Dataset entries:
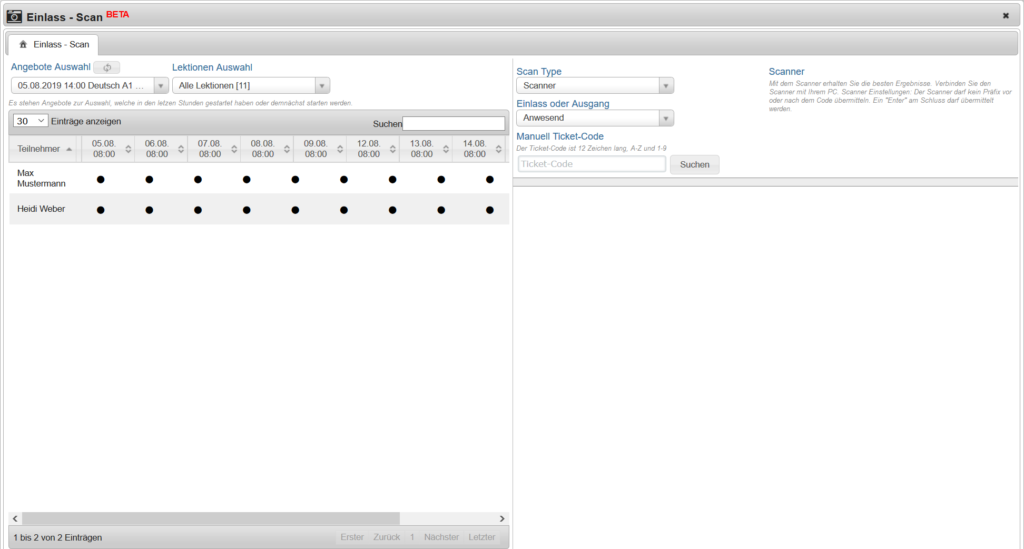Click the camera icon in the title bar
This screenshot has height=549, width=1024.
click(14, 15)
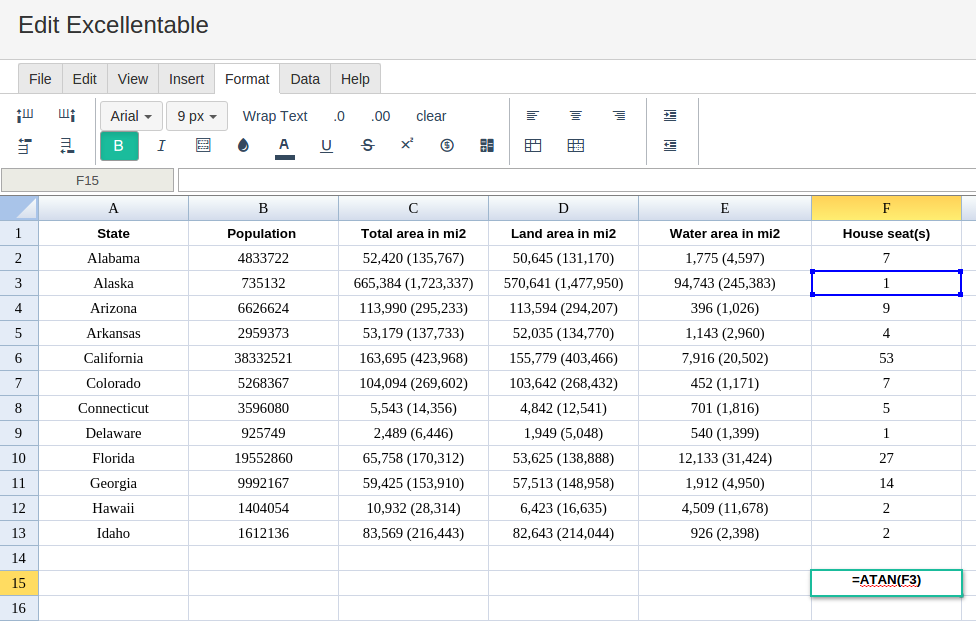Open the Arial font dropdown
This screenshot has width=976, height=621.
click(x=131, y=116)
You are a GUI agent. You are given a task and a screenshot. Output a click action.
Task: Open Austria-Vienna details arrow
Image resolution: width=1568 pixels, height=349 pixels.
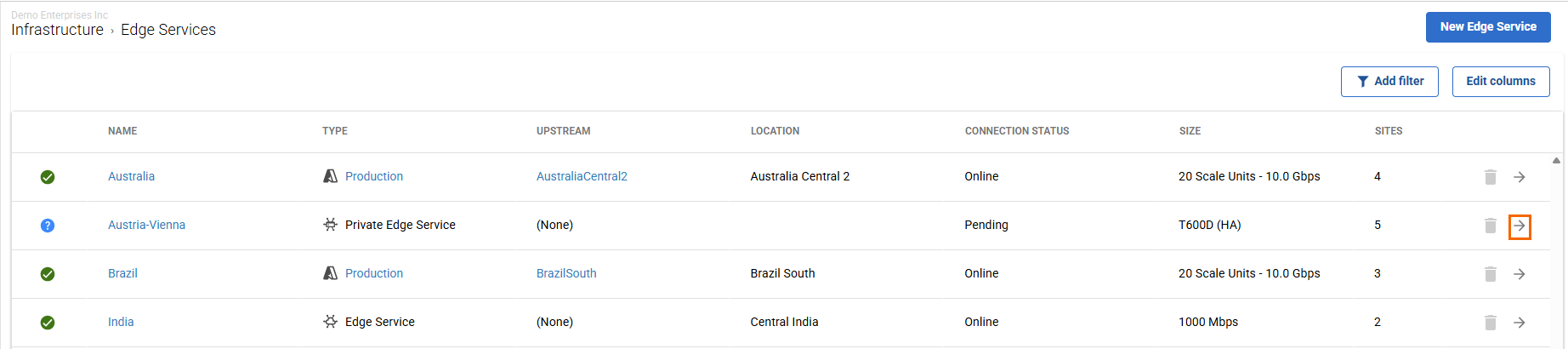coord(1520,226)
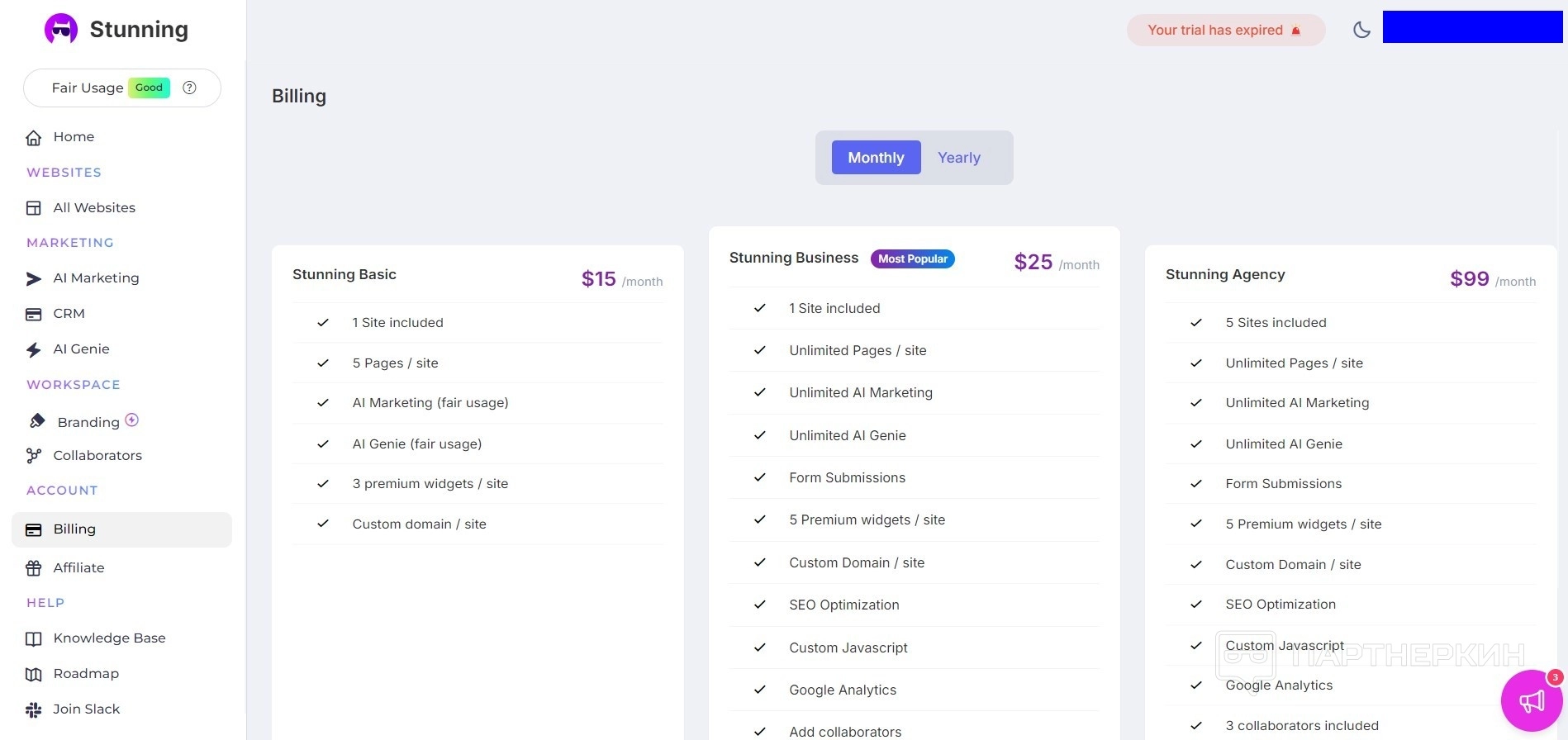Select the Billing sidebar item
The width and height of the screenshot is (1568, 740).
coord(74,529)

#### YOUR OBJECTIVE:
Reproduce the lines from the one holding "Image resolution: width=1568" through the end of the entries above exactly, keeping both ends and dropping every picture.

#### COMPLETED TASK:
Image resolution: width=1568 pixels, height=349 pixels.
coord(1520,226)
Select the Billing sidebar item
The width and height of the screenshot is (1568, 740).
coord(74,529)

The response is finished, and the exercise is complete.